Ночь проходит в борьбе и мольбах, встает солнце, а страждущей нет облегчения. Бывало, раннее утро приветствовало ее легким шепотом ветерка и песней жаворонка, а сейчас с побледневших и холодных милых уст слетает навстречу рассвету лишь тихая жалоба:

– О, какая это была тягостная ночь! Мне стало хуже. Хочу приподняться – и не могу. Тревожные сны измучили меня!

Подходишь к изголовью больной, видишь новую страшную перемену в знакомых чертах и вдруг понимаешь, что невыносимая минута расставания уже близка, что Богу угодно разбить кумир, которому ты поклонялся. Бессильно склоняешь тогда голову и покоряешься душой неотвратимому приговору, сам не постигая, как сможешь его перенести. <…> Каролина проснулась без жалобных стонов, которые так мучительны, что, как бы мы ни клялись сохранять твердость, невольно вызывают потеки слез, смывающих все клятвы. Она проснулась – и не было в ней апатии, глубокого безразличия к окружающему. Она заговорила – и слова ее не были словами отрешенной от мира страдалицы, которая уже побывала в обителях, недоступных живым.
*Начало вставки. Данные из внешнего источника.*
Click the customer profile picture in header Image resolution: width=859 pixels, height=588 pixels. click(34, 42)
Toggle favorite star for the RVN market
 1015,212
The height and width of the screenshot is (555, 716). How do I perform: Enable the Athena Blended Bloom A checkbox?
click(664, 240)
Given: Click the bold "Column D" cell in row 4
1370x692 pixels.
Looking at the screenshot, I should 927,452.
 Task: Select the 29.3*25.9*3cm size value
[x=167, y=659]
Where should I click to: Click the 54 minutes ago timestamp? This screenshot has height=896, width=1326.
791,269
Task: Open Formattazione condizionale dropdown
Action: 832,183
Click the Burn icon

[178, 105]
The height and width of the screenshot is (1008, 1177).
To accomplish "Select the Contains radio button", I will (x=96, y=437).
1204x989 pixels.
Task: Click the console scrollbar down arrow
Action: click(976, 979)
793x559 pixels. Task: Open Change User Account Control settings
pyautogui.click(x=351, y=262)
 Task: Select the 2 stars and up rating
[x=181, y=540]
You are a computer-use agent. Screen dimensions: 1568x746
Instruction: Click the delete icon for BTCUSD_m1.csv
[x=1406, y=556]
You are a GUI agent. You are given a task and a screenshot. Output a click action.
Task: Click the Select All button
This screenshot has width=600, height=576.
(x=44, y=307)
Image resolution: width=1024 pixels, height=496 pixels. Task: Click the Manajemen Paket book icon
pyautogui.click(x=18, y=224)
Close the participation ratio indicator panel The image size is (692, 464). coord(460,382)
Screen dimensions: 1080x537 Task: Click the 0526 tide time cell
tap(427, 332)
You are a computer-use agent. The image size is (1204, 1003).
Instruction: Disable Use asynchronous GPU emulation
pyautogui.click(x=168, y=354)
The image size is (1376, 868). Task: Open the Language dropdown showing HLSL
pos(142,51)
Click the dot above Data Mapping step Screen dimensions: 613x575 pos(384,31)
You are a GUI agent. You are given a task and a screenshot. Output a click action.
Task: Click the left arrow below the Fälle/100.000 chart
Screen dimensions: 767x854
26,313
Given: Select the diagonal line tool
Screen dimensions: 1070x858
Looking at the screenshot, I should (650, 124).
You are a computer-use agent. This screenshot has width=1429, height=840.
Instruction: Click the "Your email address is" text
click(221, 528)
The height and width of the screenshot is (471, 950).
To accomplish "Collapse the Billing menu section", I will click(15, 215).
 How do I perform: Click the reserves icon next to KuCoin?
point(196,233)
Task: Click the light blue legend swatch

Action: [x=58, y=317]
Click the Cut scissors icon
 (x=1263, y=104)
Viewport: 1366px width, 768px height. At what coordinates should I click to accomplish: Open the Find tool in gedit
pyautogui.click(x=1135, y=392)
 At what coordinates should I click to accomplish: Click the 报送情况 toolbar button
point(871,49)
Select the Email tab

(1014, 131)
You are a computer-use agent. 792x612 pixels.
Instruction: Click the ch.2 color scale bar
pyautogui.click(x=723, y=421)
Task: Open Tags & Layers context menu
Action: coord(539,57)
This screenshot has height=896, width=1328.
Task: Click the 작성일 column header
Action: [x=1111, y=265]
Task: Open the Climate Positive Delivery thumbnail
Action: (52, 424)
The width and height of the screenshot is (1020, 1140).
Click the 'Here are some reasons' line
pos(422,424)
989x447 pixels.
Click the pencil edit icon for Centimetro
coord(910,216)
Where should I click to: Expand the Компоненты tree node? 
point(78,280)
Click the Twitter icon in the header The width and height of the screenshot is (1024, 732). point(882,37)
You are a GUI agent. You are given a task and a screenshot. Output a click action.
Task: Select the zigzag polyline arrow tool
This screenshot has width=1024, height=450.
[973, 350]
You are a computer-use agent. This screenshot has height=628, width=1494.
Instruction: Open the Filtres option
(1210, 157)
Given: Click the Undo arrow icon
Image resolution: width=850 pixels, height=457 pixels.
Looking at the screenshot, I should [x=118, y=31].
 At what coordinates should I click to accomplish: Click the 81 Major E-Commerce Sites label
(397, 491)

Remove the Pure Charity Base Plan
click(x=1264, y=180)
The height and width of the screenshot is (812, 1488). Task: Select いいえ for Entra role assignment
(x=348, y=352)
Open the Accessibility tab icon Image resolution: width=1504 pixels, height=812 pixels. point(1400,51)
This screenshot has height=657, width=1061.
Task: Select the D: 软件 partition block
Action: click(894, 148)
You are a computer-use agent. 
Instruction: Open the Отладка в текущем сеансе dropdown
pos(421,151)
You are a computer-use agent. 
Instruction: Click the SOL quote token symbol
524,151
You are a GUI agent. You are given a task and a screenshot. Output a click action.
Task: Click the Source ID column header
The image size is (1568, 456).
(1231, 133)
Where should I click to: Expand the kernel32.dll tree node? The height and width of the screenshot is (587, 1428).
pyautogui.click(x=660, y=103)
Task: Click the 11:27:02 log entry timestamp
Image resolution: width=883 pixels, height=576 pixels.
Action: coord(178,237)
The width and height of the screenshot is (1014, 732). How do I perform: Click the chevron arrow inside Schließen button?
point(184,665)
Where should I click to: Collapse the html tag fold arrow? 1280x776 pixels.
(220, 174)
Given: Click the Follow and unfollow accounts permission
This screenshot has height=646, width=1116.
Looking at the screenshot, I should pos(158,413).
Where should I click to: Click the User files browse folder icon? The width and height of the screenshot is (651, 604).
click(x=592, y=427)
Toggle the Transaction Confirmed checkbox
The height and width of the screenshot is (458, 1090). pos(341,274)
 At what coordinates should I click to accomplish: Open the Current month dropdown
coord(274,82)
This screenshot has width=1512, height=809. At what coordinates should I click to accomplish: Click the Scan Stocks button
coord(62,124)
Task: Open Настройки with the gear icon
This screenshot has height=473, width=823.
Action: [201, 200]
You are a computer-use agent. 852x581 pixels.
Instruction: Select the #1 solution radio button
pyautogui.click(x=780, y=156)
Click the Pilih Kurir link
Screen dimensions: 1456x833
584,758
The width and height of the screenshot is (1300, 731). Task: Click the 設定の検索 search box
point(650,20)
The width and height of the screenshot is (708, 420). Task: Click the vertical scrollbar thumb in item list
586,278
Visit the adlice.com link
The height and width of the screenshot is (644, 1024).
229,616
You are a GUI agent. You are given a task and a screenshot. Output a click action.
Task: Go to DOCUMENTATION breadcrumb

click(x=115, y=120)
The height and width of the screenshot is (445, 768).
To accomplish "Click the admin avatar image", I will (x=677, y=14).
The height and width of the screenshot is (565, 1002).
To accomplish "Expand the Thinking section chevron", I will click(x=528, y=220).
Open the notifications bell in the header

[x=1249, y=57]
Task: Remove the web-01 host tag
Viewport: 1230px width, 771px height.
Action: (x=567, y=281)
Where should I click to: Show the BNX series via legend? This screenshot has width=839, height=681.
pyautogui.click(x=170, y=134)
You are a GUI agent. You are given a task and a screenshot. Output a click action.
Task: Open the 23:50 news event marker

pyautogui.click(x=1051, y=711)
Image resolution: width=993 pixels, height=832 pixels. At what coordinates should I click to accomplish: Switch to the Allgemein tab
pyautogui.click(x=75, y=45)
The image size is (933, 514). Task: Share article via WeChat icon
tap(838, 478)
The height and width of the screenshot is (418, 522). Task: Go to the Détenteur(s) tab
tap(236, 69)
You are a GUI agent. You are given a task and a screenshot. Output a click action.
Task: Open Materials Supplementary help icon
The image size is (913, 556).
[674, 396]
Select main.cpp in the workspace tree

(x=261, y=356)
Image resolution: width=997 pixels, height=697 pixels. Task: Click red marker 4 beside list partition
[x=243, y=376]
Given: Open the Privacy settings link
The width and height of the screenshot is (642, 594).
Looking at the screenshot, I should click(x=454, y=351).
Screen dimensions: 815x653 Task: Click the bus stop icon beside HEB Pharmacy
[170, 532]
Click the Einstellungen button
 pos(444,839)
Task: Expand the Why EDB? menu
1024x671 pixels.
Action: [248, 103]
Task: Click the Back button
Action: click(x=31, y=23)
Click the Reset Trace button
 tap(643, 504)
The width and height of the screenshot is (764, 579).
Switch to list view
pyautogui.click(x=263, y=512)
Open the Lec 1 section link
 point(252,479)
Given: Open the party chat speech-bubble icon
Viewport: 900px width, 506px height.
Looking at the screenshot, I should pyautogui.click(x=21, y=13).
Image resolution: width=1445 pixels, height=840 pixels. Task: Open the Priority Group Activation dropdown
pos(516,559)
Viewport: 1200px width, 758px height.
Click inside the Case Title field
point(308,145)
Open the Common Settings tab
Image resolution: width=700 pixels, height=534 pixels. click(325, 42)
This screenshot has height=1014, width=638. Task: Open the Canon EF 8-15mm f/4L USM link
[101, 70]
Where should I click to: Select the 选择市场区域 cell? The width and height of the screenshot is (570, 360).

Она продолжала упорно работать. Но было скучно писать в условиях, когда некому послушать, как продвигается ее работа, некому найти ошибку или похвалить. Никто уже не расхаживал по гостиной ни вечером, ни днем. Раньше это делали все три сестры, потом одна из них умерла, а теперь осталась только она одна, осужденная прислушиваться, не раздадутся ли звуки шагов, и слышащая только похожие на человеческие голоса завывания ветра в окнах.

Тем не менее она продолжала писать, борясь с собственным недомоганием – «постоянно возвращавшейся небольшой простудой», болями в горле и груди, от которых, по ее словам, было «невозможно избавиться».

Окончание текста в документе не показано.